• **Supplied passage**:
┌────────

@Pepshort
“Your definition of sentience is applicable to all mammals. ”
Yes, it is. And I believe that all mammals have some basic rights, such as the right not to bve treated as the means to an end and the right not to be killed unless it is necessary to avert a greater harm.
“What distinguishes human beings, then, from other mammals?”
It depends on what we are talking about. I explained here about my feelings on pain and death regarding humans versus other animals.
There is no hard line separating us and other animals.
As far as souls go, I stand by what I said. We cannot base anything on whether or not someone or something has a soul as we cannot see it, cannot define it, cannot test it, cannot prove it. We can only take someone’s word for it- and how do we have any way of knowing, them, who is right- the Christian who believes that only humans have souls or the pantheist who believes that everything does?
As far as “the statement found in the U.S. Constitution that ‘all men are created equal”- it’s a rhetorical statement that the founders didn’t really believe themselves. Black men were not equals, women where not equals, and so on.

└────────

• **What this task involves**:
In the comment on sentience, which two basic rights does the writer believe all mammals have?

Recorded data
┌────────

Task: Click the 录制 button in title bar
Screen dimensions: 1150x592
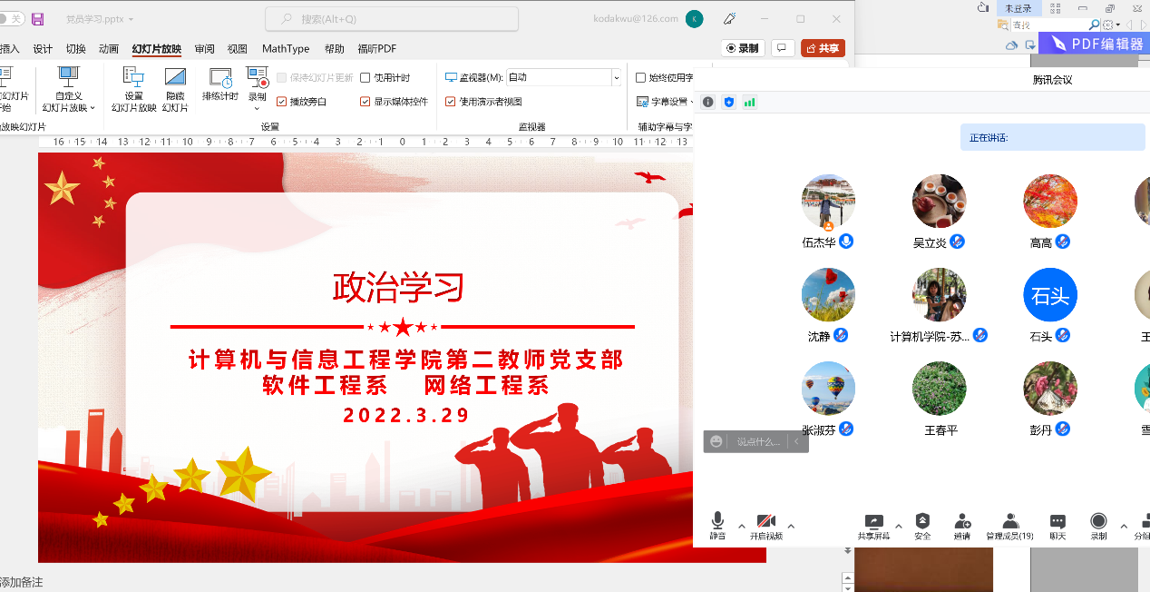Action: (x=743, y=48)
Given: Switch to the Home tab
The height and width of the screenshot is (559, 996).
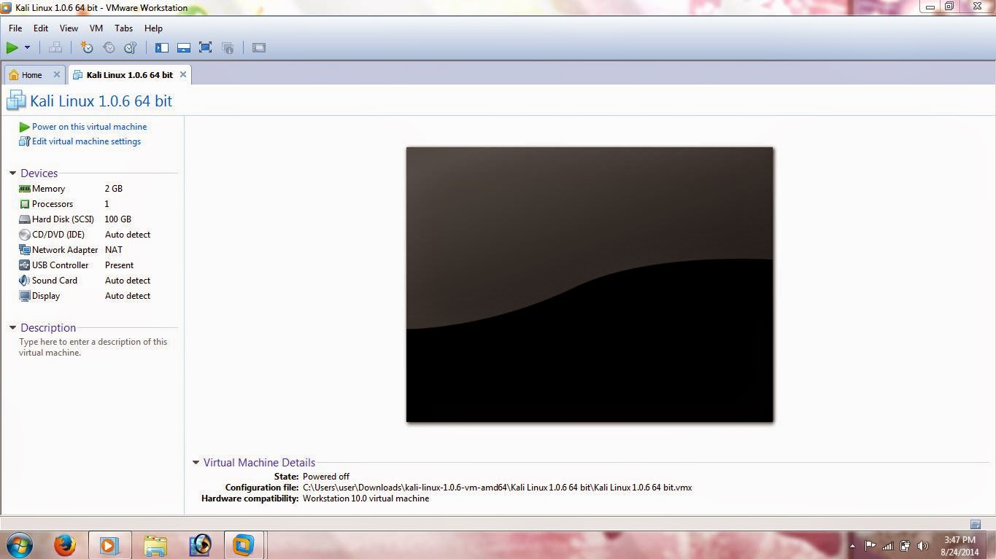Looking at the screenshot, I should tap(31, 74).
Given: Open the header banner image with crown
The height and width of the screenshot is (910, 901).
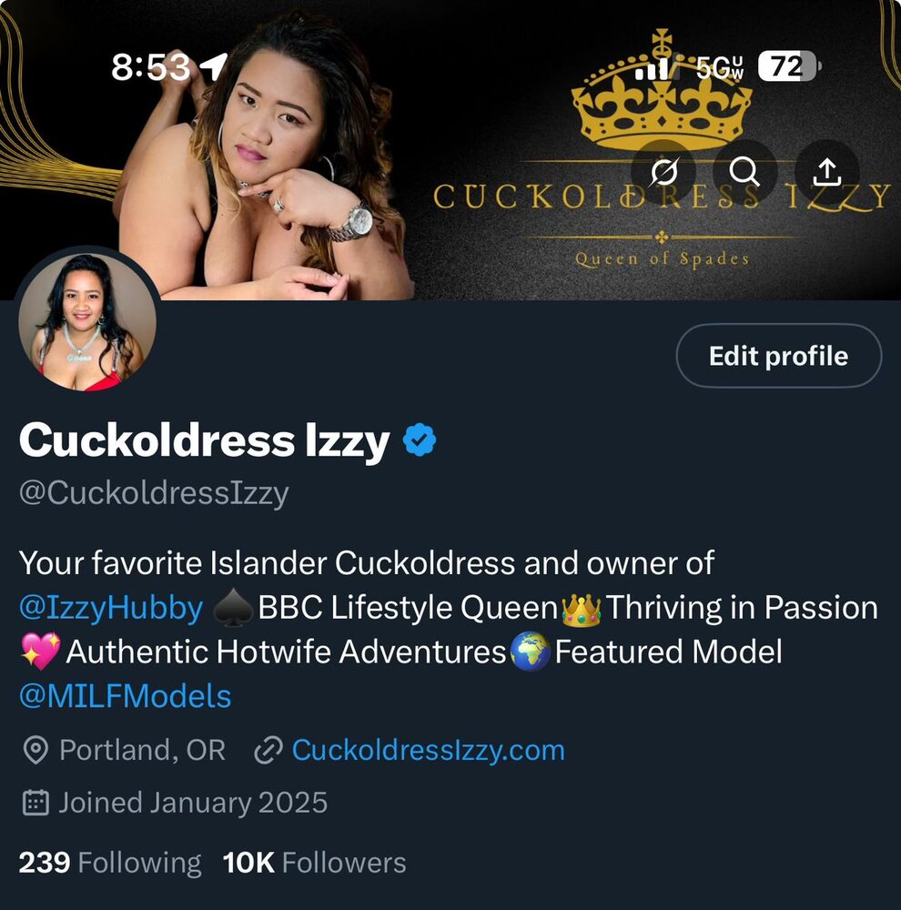Looking at the screenshot, I should coord(451,150).
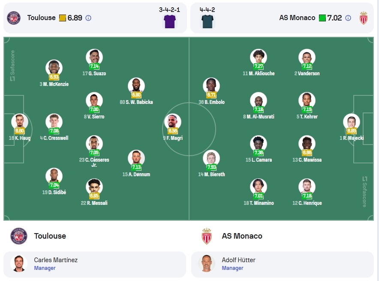
Task: Click the Toulouse logo beside the manager section
Action: click(19, 236)
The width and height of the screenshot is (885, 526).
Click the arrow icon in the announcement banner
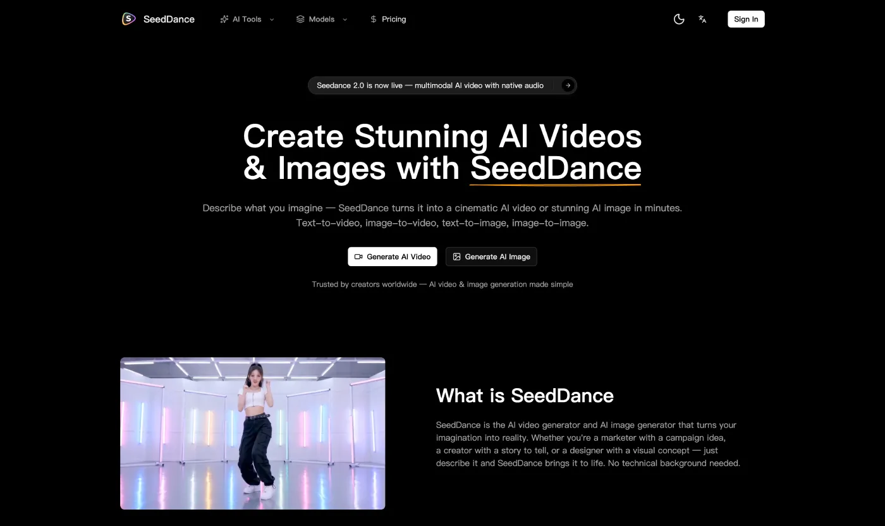click(x=568, y=85)
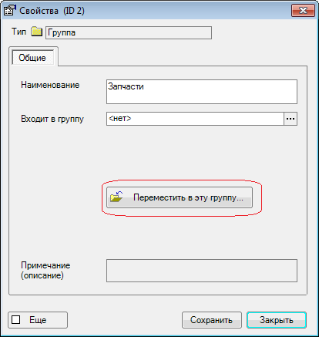Tick the Еще checkbox box
The height and width of the screenshot is (337, 319).
click(x=16, y=320)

└────────

• **Expected answer**:
The right not to be treated as the means to an end, and the right not to be killed unless it is necessary to avert a greater harm.